**REQUIREMENTS**
Could you reproduce every one of the following items word for word, keeping each line the same as given?

## start

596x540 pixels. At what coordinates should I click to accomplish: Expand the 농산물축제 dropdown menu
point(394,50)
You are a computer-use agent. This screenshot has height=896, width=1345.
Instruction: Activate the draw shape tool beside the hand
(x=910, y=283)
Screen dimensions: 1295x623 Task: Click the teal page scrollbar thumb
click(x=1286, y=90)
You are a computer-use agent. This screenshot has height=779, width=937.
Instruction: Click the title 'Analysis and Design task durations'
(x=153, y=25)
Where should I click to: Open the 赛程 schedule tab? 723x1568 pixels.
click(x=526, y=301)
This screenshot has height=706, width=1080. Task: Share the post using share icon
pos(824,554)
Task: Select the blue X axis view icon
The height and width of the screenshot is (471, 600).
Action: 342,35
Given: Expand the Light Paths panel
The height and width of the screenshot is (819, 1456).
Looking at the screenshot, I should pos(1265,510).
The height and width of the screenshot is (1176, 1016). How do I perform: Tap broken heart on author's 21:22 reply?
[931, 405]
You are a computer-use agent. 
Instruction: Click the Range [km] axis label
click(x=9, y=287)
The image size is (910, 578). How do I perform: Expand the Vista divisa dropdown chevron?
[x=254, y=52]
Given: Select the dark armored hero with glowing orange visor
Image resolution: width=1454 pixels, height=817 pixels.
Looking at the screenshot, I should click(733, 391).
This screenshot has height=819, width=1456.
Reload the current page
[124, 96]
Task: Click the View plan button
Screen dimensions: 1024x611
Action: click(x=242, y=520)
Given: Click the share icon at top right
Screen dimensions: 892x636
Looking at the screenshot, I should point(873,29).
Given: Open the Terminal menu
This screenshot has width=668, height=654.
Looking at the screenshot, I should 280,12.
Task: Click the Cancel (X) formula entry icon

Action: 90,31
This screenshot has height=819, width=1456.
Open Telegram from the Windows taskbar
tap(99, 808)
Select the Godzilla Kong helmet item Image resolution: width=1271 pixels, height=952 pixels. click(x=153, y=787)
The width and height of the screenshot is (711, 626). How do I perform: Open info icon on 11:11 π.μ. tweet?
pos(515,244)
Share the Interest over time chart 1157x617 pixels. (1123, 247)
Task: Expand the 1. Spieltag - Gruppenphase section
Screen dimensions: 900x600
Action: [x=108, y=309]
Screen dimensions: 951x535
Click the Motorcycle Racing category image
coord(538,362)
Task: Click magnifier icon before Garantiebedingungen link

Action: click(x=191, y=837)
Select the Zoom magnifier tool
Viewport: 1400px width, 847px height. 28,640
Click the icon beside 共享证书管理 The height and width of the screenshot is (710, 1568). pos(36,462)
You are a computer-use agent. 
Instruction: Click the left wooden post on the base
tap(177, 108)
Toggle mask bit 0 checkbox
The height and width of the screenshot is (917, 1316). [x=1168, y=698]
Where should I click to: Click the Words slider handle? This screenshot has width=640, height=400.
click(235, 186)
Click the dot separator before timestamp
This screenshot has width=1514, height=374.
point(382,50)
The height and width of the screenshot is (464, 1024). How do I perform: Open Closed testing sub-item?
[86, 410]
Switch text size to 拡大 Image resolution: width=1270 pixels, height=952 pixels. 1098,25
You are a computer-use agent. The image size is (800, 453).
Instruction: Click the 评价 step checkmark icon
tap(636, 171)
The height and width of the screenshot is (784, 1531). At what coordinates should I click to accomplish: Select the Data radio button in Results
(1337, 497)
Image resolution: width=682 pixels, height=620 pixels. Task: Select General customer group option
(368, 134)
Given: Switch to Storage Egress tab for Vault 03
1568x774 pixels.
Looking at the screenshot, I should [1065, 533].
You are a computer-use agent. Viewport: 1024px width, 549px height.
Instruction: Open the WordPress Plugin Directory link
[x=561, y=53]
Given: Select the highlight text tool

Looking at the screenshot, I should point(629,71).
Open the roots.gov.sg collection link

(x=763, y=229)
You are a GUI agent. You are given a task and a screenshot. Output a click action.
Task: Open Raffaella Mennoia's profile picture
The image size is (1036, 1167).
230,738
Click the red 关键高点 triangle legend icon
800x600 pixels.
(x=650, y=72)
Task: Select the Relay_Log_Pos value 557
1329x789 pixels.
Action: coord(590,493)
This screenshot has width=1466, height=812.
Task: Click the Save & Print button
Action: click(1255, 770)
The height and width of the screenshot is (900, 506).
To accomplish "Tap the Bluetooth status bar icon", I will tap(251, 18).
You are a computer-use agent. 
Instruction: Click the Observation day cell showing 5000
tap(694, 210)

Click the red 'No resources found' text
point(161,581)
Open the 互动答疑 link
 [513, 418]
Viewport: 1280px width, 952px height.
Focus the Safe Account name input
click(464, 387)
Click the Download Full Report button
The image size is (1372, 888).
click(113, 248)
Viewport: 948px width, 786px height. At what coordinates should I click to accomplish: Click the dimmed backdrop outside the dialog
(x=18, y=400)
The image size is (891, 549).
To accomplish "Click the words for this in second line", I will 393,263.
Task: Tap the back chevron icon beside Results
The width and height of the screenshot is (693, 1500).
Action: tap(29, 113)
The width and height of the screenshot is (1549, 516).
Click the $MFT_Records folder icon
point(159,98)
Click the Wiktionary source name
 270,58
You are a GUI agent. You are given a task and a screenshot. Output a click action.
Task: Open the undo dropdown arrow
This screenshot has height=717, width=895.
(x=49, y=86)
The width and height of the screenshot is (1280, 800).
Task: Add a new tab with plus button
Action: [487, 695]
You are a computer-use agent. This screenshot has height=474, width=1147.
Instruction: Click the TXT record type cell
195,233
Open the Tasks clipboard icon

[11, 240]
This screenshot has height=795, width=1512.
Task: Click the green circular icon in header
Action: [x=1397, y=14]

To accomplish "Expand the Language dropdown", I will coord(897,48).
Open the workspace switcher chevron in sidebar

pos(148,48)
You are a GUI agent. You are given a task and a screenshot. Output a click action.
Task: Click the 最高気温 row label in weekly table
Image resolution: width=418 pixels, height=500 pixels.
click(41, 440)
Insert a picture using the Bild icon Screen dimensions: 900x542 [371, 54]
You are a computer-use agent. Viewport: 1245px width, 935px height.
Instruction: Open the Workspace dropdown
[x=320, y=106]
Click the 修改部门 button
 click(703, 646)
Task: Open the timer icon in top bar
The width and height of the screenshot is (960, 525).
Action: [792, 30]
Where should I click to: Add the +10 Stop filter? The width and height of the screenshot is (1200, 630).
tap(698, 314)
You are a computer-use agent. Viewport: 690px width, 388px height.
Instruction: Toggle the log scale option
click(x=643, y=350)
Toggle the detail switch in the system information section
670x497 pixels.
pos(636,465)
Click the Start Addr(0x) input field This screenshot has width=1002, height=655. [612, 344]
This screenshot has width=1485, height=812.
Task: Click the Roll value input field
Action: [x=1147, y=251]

## end

**FULL RESPONSE**
596x540 pixels. At what coordinates should I click to accomplish: Expand the 농산물축제 dropdown menu
point(394,50)
You are a computer-use agent. This screenshot has height=896, width=1345.
Instruction: Activate the draw shape tool beside the hand
(x=910, y=283)
Screen dimensions: 1295x623 Task: Click the teal page scrollbar thumb
click(x=1286, y=90)
You are a computer-use agent. This screenshot has height=779, width=937.
Instruction: Click the title 'Analysis and Design task durations'
(x=153, y=25)
Where should I click to: Open the 赛程 schedule tab? 723x1568 pixels.
click(x=526, y=301)
This screenshot has height=706, width=1080. Task: Share the post using share icon
pos(824,554)
Task: Select the blue X axis view icon
The height and width of the screenshot is (471, 600).
Action: 342,35
Given: Expand the Light Paths panel
The height and width of the screenshot is (819, 1456).
Looking at the screenshot, I should pos(1265,510).
The height and width of the screenshot is (1176, 1016). How do I perform: Tap broken heart on author's 21:22 reply?
[931, 405]
You are a computer-use agent. 
Instruction: Click the Range [km] axis label
click(x=9, y=287)
The image size is (910, 578). How do I perform: Expand the Vista divisa dropdown chevron?
[x=254, y=52]
Given: Select the dark armored hero with glowing orange visor
Image resolution: width=1454 pixels, height=817 pixels.
Looking at the screenshot, I should click(733, 391).
This screenshot has height=819, width=1456.
Reload the current page
[124, 96]
Task: Click the View plan button
Screen dimensions: 1024x611
Action: click(x=242, y=520)
Given: Click the share icon at top right
Screen dimensions: 892x636
Looking at the screenshot, I should point(873,29).
Given: Open the Terminal menu
This screenshot has width=668, height=654.
Looking at the screenshot, I should 280,12.
Task: Click the Cancel (X) formula entry icon

Action: 90,31
This screenshot has height=819, width=1456.
Open Telegram from the Windows taskbar
tap(99, 808)
Select the Godzilla Kong helmet item Image resolution: width=1271 pixels, height=952 pixels. click(x=153, y=787)
The width and height of the screenshot is (711, 626). How do I perform: Open info icon on 11:11 π.μ. tweet?
pos(515,244)
Share the Interest over time chart 1157x617 pixels. (1123, 247)
Task: Expand the 1. Spieltag - Gruppenphase section
Screen dimensions: 900x600
Action: [x=108, y=309]
Screen dimensions: 951x535
Click the Motorcycle Racing category image
coord(538,362)
Task: Click magnifier icon before Garantiebedingungen link

Action: click(x=191, y=837)
Select the Zoom magnifier tool
Viewport: 1400px width, 847px height. 28,640
Click the icon beside 共享证书管理 The height and width of the screenshot is (710, 1568). pos(36,462)
You are a computer-use agent. 
Instruction: Click the left wooden post on the base
tap(177, 108)
Toggle mask bit 0 checkbox
The height and width of the screenshot is (917, 1316). [x=1168, y=698]
Where should I click to: Click the Words slider handle? This screenshot has width=640, height=400.
click(235, 186)
Click the dot separator before timestamp
This screenshot has width=1514, height=374.
point(382,50)
The height and width of the screenshot is (464, 1024). How do I perform: Open Closed testing sub-item?
[86, 410]
Switch text size to 拡大 Image resolution: width=1270 pixels, height=952 pixels. 1098,25
You are a computer-use agent. The image size is (800, 453).
Instruction: Click the 评价 step checkmark icon
tap(636, 171)
The height and width of the screenshot is (784, 1531). At what coordinates should I click to accomplish: Select the Data radio button in Results
(1337, 497)
Image resolution: width=682 pixels, height=620 pixels. Task: Select General customer group option
(368, 134)
Given: Switch to Storage Egress tab for Vault 03
1568x774 pixels.
Looking at the screenshot, I should [1065, 533].
You are a computer-use agent. Viewport: 1024px width, 549px height.
Instruction: Open the WordPress Plugin Directory link
[x=561, y=53]
Given: Select the highlight text tool

Looking at the screenshot, I should point(629,71).
Open the roots.gov.sg collection link

(x=763, y=229)
You are a GUI agent. You are given a task and a screenshot. Output a click action.
Task: Open Raffaella Mennoia's profile picture
The image size is (1036, 1167).
230,738
Click the red 关键高点 triangle legend icon
800x600 pixels.
(x=650, y=72)
Task: Select the Relay_Log_Pos value 557
1329x789 pixels.
Action: coord(590,493)
This screenshot has width=1466, height=812.
Task: Click the Save & Print button
Action: click(1255, 770)
The height and width of the screenshot is (900, 506).
To accomplish "Tap the Bluetooth status bar icon", I will tap(251, 18).
You are a computer-use agent. 
Instruction: Click the Observation day cell showing 5000
tap(694, 210)

Click the red 'No resources found' text
point(161,581)
Open the 互动答疑 link
 [513, 418]
Viewport: 1280px width, 952px height.
Focus the Safe Account name input
click(464, 387)
Click the Download Full Report button
The image size is (1372, 888).
click(113, 248)
Viewport: 948px width, 786px height. At what coordinates should I click to accomplish: Click the dimmed backdrop outside the dialog
(x=18, y=400)
The image size is (891, 549).
To accomplish "Click the words for this in second line", I will 393,263.
Task: Tap the back chevron icon beside Results
The width and height of the screenshot is (693, 1500).
Action: tap(29, 113)
The width and height of the screenshot is (1549, 516).
Click the $MFT_Records folder icon
point(159,98)
Click the Wiktionary source name
 270,58
You are a GUI agent. You are given a task and a screenshot. Output a click action.
Task: Open the undo dropdown arrow
This screenshot has height=717, width=895.
(x=49, y=86)
The width and height of the screenshot is (1280, 800).
Task: Add a new tab with plus button
Action: [487, 695]
You are a computer-use agent. This screenshot has height=474, width=1147.
Instruction: Click the TXT record type cell
195,233
Open the Tasks clipboard icon

[11, 240]
This screenshot has height=795, width=1512.
Task: Click the green circular icon in header
Action: [x=1397, y=14]

To accomplish "Expand the Language dropdown", I will coord(897,48).
Open the workspace switcher chevron in sidebar

pos(148,48)
You are a GUI agent. You are given a task and a screenshot. Output a click action.
Task: Click the 最高気温 row label in weekly table
Image resolution: width=418 pixels, height=500 pixels.
click(41, 440)
Insert a picture using the Bild icon Screen dimensions: 900x542 [371, 54]
You are a computer-use agent. Viewport: 1245px width, 935px height.
Instruction: Open the Workspace dropdown
[x=320, y=106]
Click the 修改部门 button
 click(703, 646)
Task: Open the timer icon in top bar
The width and height of the screenshot is (960, 525).
Action: [792, 30]
Where should I click to: Add the +10 Stop filter? The width and height of the screenshot is (1200, 630).
tap(698, 314)
You are a computer-use agent. Viewport: 690px width, 388px height.
Instruction: Toggle the log scale option
click(x=643, y=350)
Toggle the detail switch in the system information section
670x497 pixels.
pos(636,465)
Click the Start Addr(0x) input field This screenshot has width=1002, height=655. [612, 344]
This screenshot has width=1485, height=812.
Task: Click the Roll value input field
Action: [x=1147, y=251]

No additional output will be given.